The bid by Lasmo is expected to be accepted by Monument shareholders, whom Lasmo claims will receive a premium of 36% on the value of their current shareholdings in Monument.

At Monument's annual general meeting earlier this month, Chairman Tony Craven Walker said, "This is an important deal for both companies and for the independent sector.

"Even before the strategic and operational benefits from combining our closely related activities, which we see as the real driver to generate increased shareholder returns, we expect to see cost savings in present value terms of about £100 million ($160 million) or more as a result of the transaction. Some £70 million ($112 million) of this would come from cost savings, the balance coming from tax synergies and operating synergies in Pakistan."

Lasmo recently ended protracted merger discussions with U.K. rival Enterprise Oil plc, but both concluded there was little to gain from the proposed move. Both companies then opened talks with Monument (OGJ, Apr. 12, 1999, Newsletter).

Premier dogfight

Premier's management faces a headache in the form of an attempt by a small group of shareholders to seize control of the company.

Premier's annual general meeting is to be held in London on May 18, but a group calling itself the Premier Oil Shareholders Association has written to shareholders proposing they should oust the current board.

The group calling for change-led by Danish lawyer Peter Felter-suggests a new board should be appointed, led by Felter as chief executive officer and former Premier drilling operations manager Graham Burgess as chief operating officer.

Felter said he and Burgess should replace current Premier Chief Executive Charles Jamieson because, "During Mr.

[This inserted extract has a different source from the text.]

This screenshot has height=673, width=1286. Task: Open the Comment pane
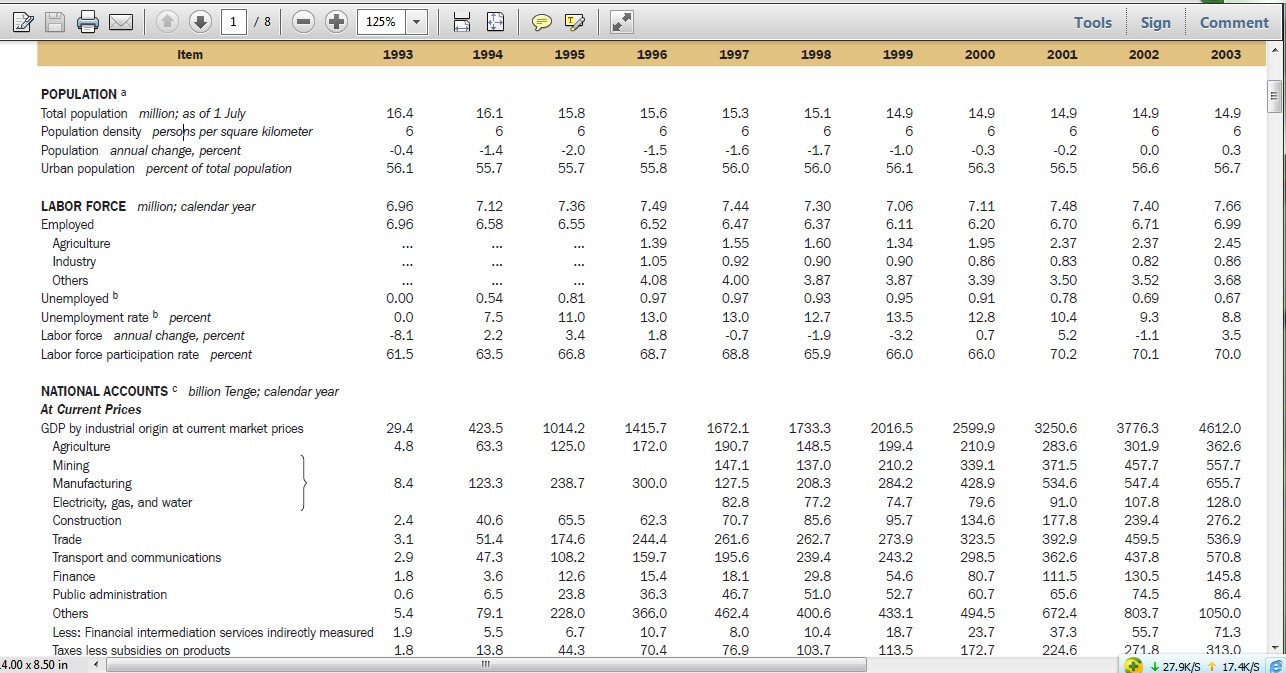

Jamieson's tenure, Premier's return of value to shareholders has been abysmal.

"Premier's management has long been recognized by the City (London's financial community) and the press as poor. The much-delayed 1998 results and the obvious inability to manage effectively in changing market circumstances do not hold out much hope for the future."

Last summer, the London branch of Commerzbank identified Premier as one of a number of independents that would be particularly hard hit by recent low oil prices (OGJ, Sept. 21, 1998, p. 38). Yet the bank recently upgraded its average Brent crude oil price expectation for 1999 to $15/bbl from $11/bbl, and, under this scenario, Commerzbank recommends buying Premier shares, "the cheapest stock relative to asset value."

Premier Chairman David John backed Jamieson in his own letter to shareholders: "In the last 3 years, Premier has added reserves at 80 pence/ bbl ($1.30/bbl) and last year doubled reserves, an increase of 240 million boe of commercial oil and gas at 30 pence/ bbl (48¢/bbl).

"Both these numbers are industry top-quartile performance, which any management would do well to match. The reserves have been added strategically, most of them in Premier's Far East gas core areas in Pakistan, Myanmar, and Indonesia" (OGJ, Mar. 24, 1997, p. 34).

John said that Felter and his associates do not have enough experience to manage a company such as Premier well, adding that they hold less than 0.2% of Premier's shares, a situation that "(does) not comply with the relevant legal requirements."

John added that Amerada Hess Corp., which is Premier's largest shareholder with an interest of 25%, "unanimously consider(s) that the proposals are not in the best interests of Premier or its shareholders."